The Kansas City Royals gave up a king’s ransom to acquire starting pitcher James Shields from the Tampa Bay Rays in December of 2012. They gave up four of their top 18 prospects, including eventual American League Rookie of the Year Wil Myers, and trading away starting pitching prospect Jake Odorizzi isn’t looking too hot for the Royals right now either. Throw in the news that Shields has no interest in negotiating a contract extension, let alone signing one, once the season begins and it only reinforces that thought. We are roughly three weeks away from Opening Day so the clock is ticking Dayton Moore, although the Royals have confirmed that no extension talks are planned.
If the Royals allow Shields to walk via free agency, which he will be upon the conclusion of the 2014 season, then many will likely look at that blockbuster of a trade over a year ago as a bust for the Royals. Then again, some already do view the trade that way because even though the Royals desperately needed pitching help for last season and even though they had a deep enough farm system to absorb the losses – what the hell is the point if you aren’t going to make any efforts to sign James Shields to a contract extension?
Maybe you make him a qualifying offer and are able to nab a compensation pick in the 2015 Amateur Draft as a result of him leaving. Is that really the best your fan base should hope for or expect? You make one of the biggest trades in franchise history and the impression being given is that you may not even try to extend the target of your affection?
The goal with Shields is to make the playoffs for the first time since 1985 and so far all they’ve accomplished is having their first winning season since 2003. They won 86 games last season and finished seven games out of first place in the American League Central and six games back of a wild-card spot. Even if they manage to earn a postseason berth this season one playoff appearance for all that was given up for Shields doesn’t exactly scream ‘quality return’.
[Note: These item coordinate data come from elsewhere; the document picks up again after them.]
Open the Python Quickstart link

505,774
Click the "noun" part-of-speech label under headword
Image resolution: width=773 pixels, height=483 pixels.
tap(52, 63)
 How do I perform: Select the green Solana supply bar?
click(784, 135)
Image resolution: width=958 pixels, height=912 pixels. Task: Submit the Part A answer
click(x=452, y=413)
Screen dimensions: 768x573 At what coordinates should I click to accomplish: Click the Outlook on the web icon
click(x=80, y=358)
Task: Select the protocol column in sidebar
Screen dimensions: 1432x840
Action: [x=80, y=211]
The Royals do have some exciting young pitching coming through the pipeline in Yordano Ventura and Kyle Zimmer, but your expected rotation for 2014 has just one pitcher who’s a near lock to have success – James Shields. The rest, aside from Yordano Ventura if he makes the rotation, is a who’s who of aging veterans who could provide you quality innings here or there but you’re not really sure what you’re going to get on a given night.
If 2014 is indeed the final season that Shields wears that powder blue for the Royals many fans will be left wondering if it was worth it; regardless of whether the Royals make the playoffs or not. It’s a fair question to ask considering the Royals gave up an outfield bat with 30+ home run potential and hustle along with a pitching prospect that is major league ready and will likely wind up a staple in the Rays rotation at the onset of this season.
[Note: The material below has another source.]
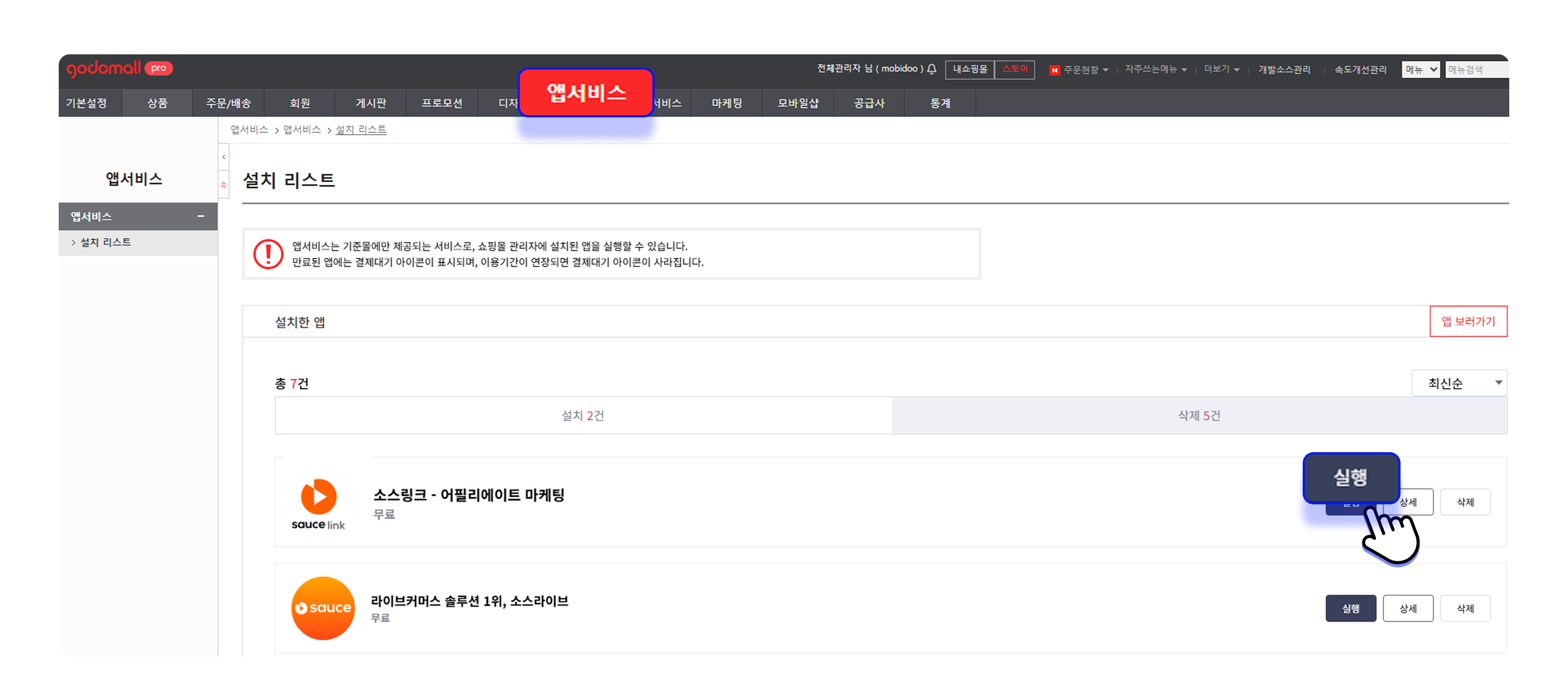1568x700 pixels.
Task: Collapse the 앱서비스 sidebar section
Action: click(200, 216)
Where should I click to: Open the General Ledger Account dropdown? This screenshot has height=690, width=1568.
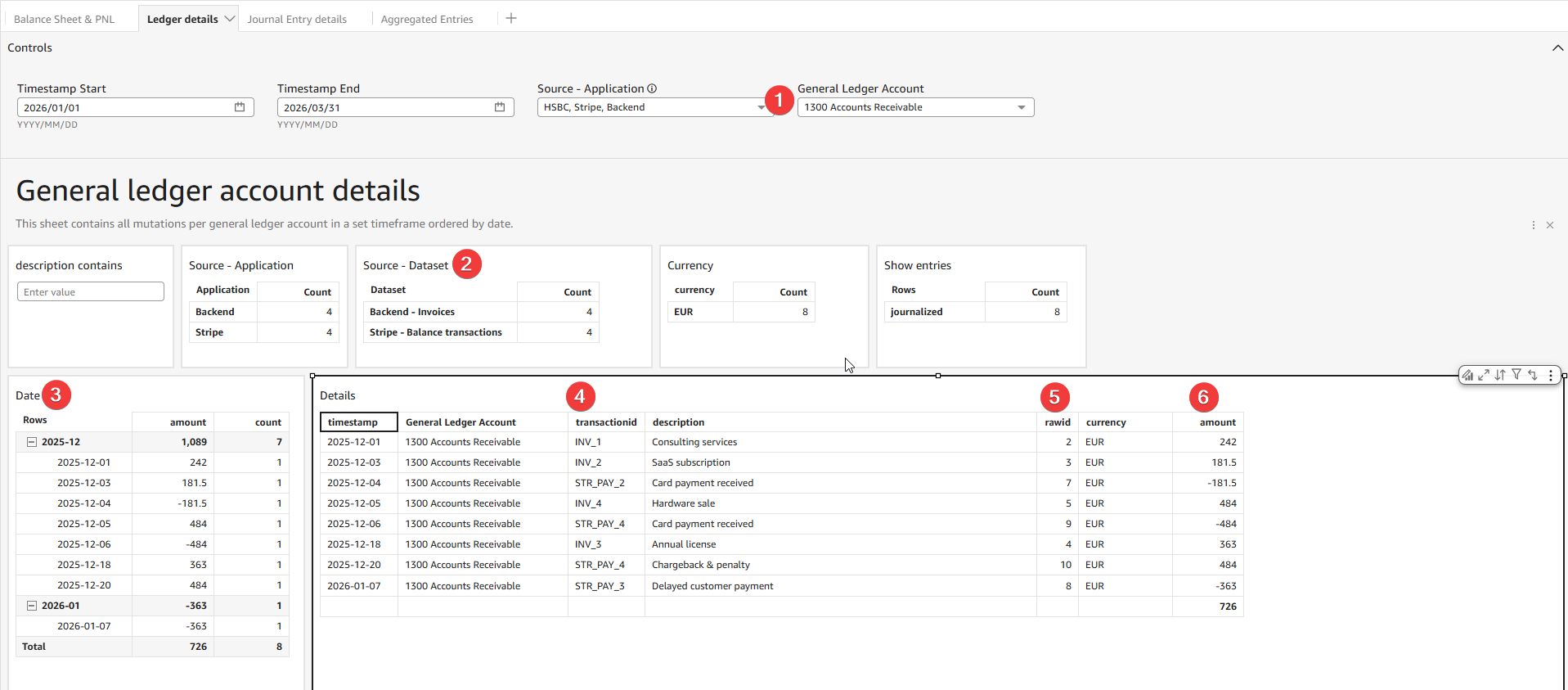(914, 107)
What if the Royals had never made the trade for Shields though?
They were unlikely to win the 86 games they did without Shields in 2013 but they would also be set up quite nicely for the 2014 season and beyond. Imagine a Royals rotation with the likes of Jake Odorizzi, Yordano Ventura, Danny Duffy, Jeremy Guthrie and a Jason Vargas or other similar pitcher until Kyle Zimmer is ready. Instead the Royals are missing out on Odorizzi who is likely to outperform two-thirds of the Royals rotation alone this season.
Imagine a lineup that includes Wil Myers and an outfield that has Alex Gordon in left field, Lorenzon Cain in center field and of course, Wil Myers in right field. Maybe the tradeoff of keeping Wil Myers and Jake Odorizzi evens out not having James Shields for the 2013 season or maybe it doesn’t, but it certainly would be better than having just Shields this season or beyond. The Royals were 12th in overall production according to fWAR, with a lot of that coming from the sheer volume of innings covered, but their offense was incredibly mediocre.
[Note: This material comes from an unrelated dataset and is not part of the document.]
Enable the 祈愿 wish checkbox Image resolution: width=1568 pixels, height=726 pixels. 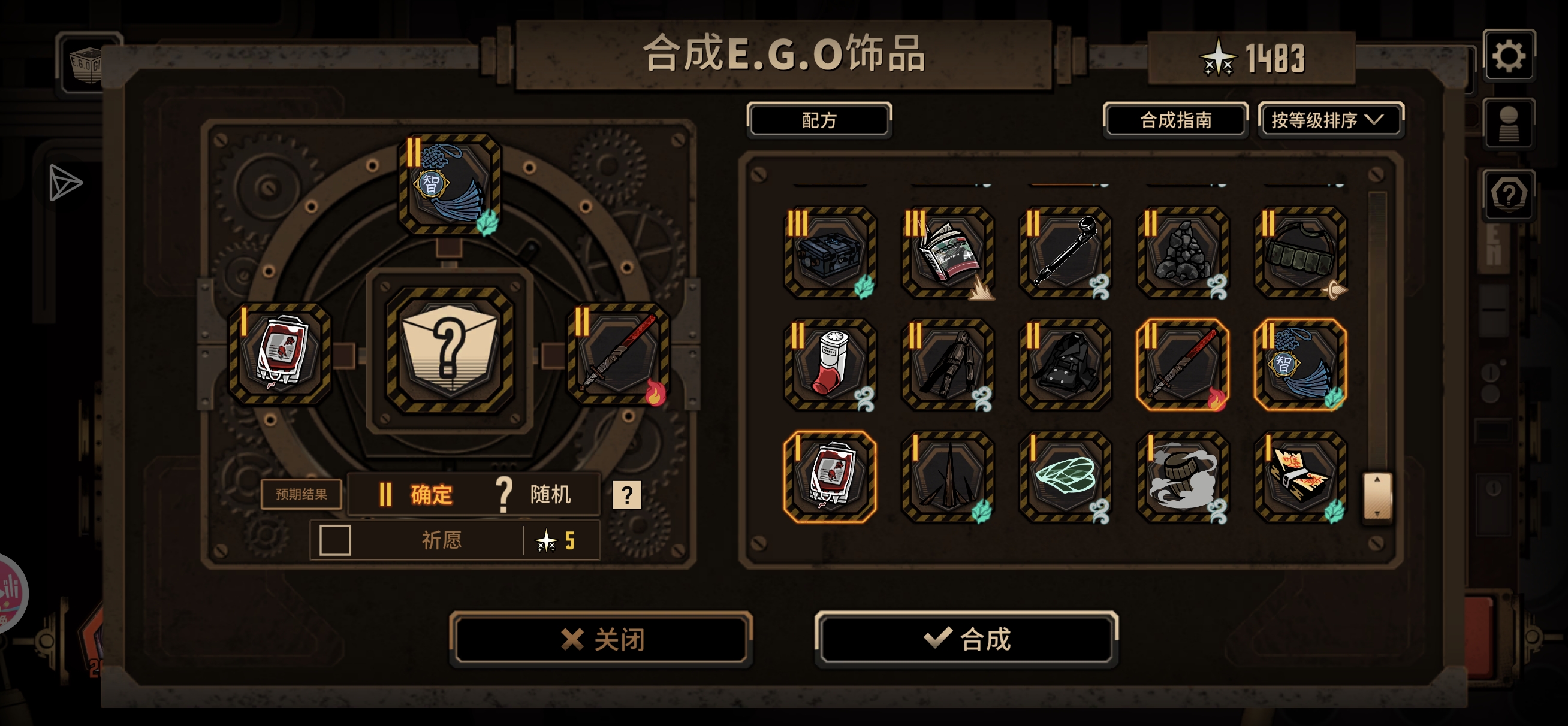click(x=335, y=540)
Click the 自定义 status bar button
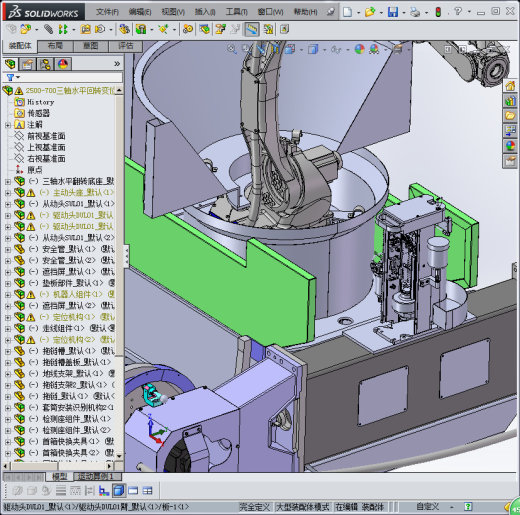Screen dimensions: 520x515 pyautogui.click(x=428, y=507)

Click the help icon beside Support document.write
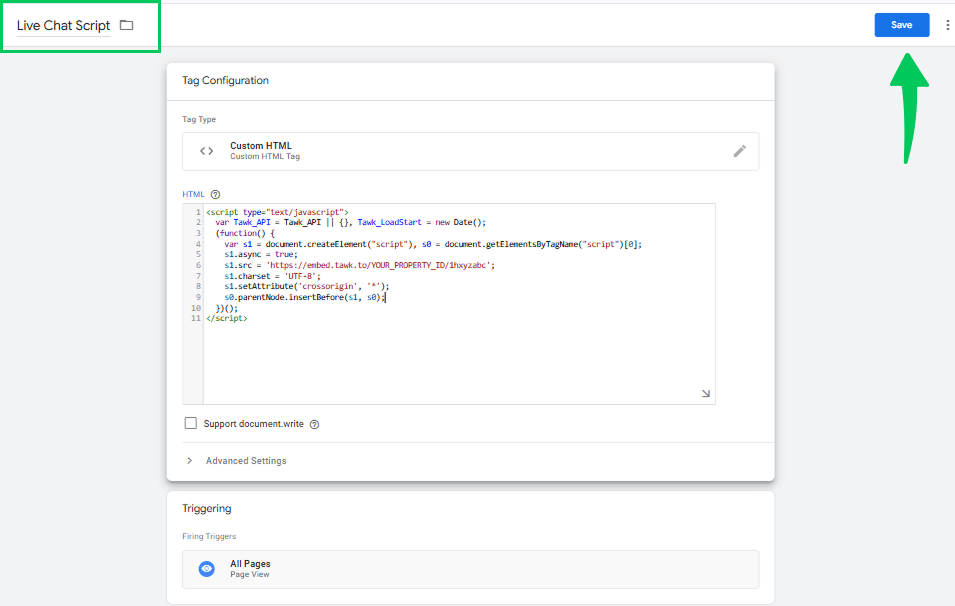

If the Royals are to make the playoffs, even as a wild-card team, this season then they will be relying on marked improvements from hitters such as Mike Moustakas, Alcides Escobar, Lorenzo Cain and even Billy Butler. If General Manager Dayton Moore would have displayed just a touch more patience the offense wouldn’t be a concern heading into the 2014 season and their 2014 rotation would have three young, extremely talented arms making their mark on the American League (Yordano Ventura, Jake Odorizzi and Danny Duffy) while veterans like Jeremy Guthrie and Jason Vargas.
The 2014 Royals may have actually been much better if Dayton Moore didn’t pull the trigger on the imbalanced trade that brought James Shields to Kansas City.